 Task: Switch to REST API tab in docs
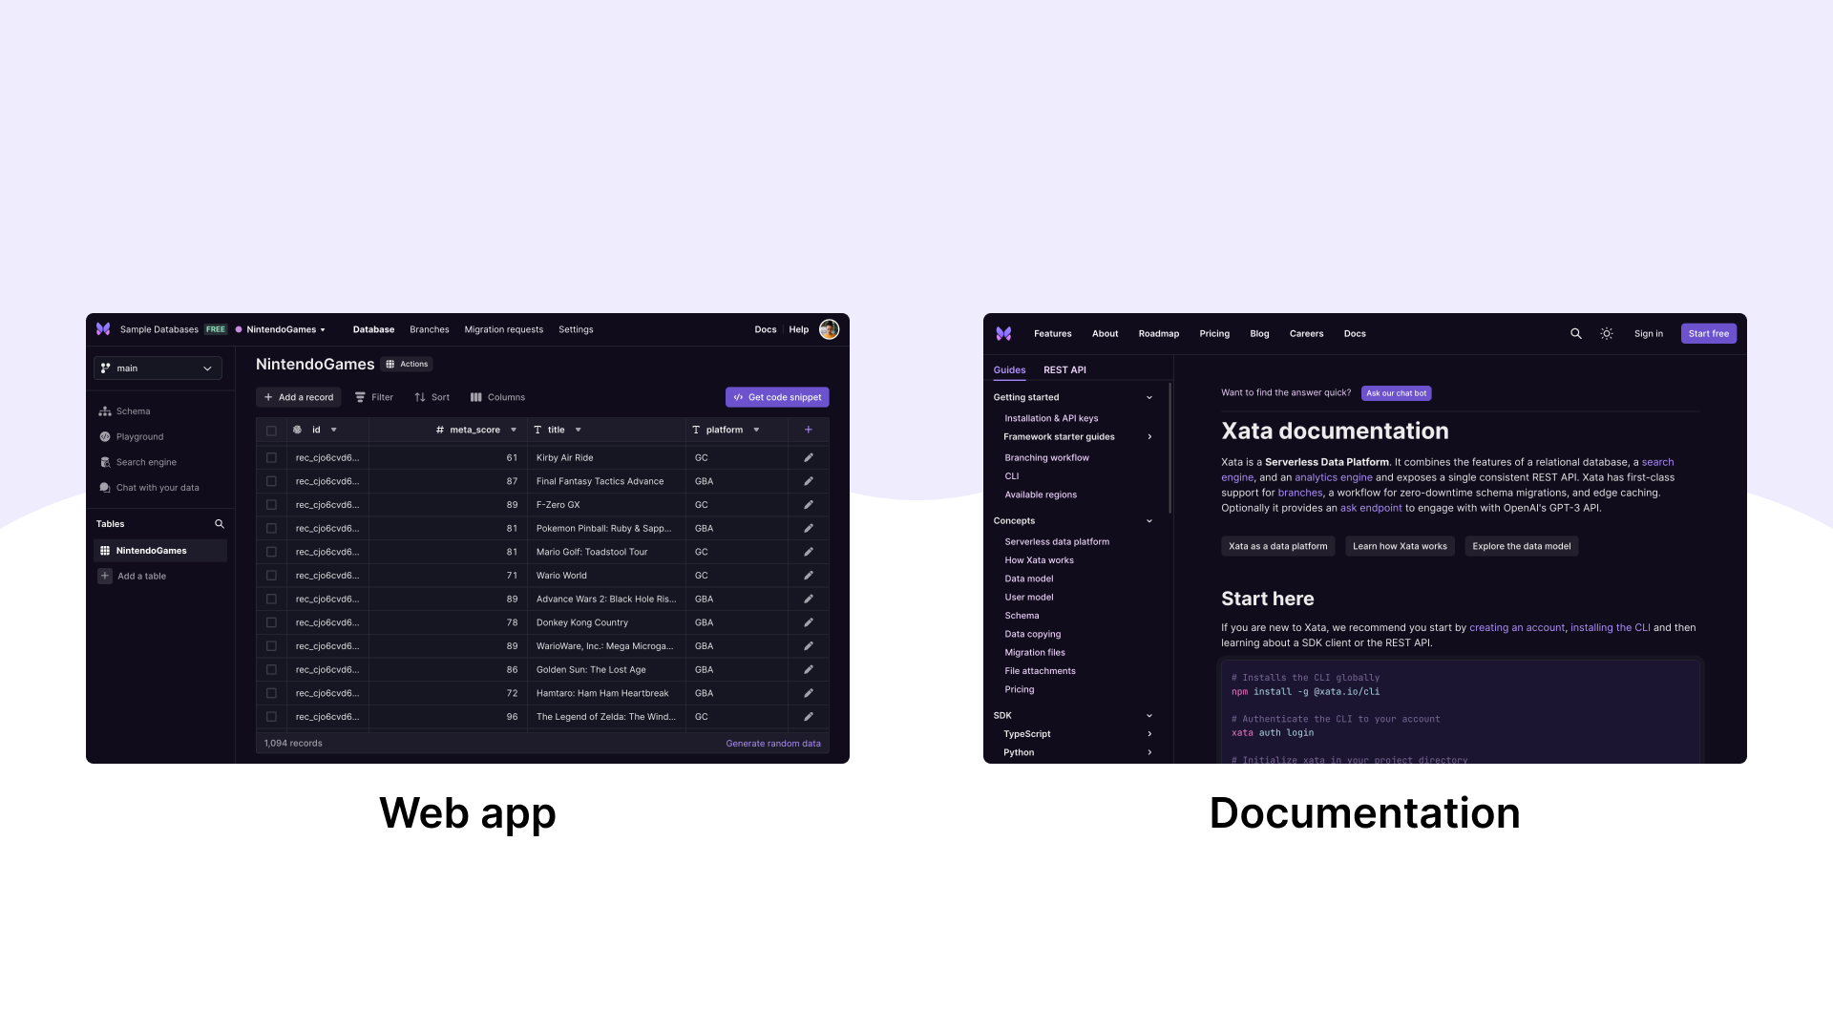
_ _ _
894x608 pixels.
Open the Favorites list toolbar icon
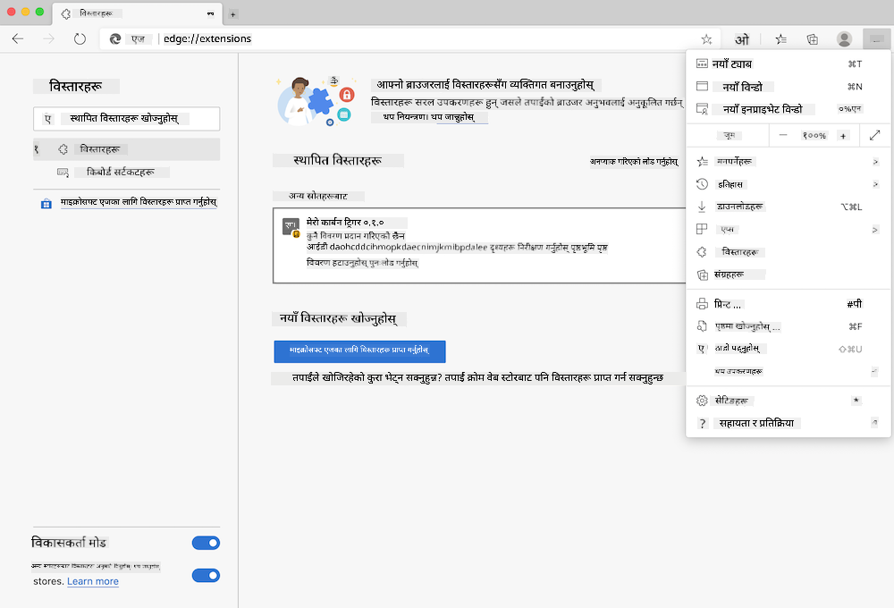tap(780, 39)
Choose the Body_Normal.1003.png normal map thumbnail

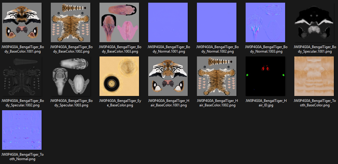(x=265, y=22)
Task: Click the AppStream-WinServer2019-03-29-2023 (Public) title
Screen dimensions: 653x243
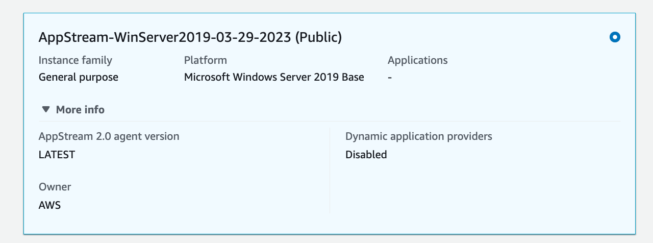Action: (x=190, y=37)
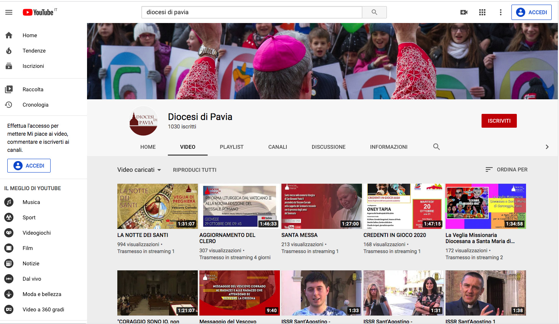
_ _ _
## [What to produce]
Render the stretch from the line containing "Choose the Body_Normal.1003.png" through the line containing "Action: (x=190, y=37)" as a JSON list of strings, one string per line, skipping blank lines and leaving out the pictures.

## [Problem solution]
[
  "Choose the Body_Normal.1003.png normal map thumbnail",
  "(x=265, y=22)",
  "Task: Click the AppStream-WinServer2019-03-29-2023 (Public) title",
  "Screen dimensions: 653x243",
  "Action: (x=190, y=37)"
]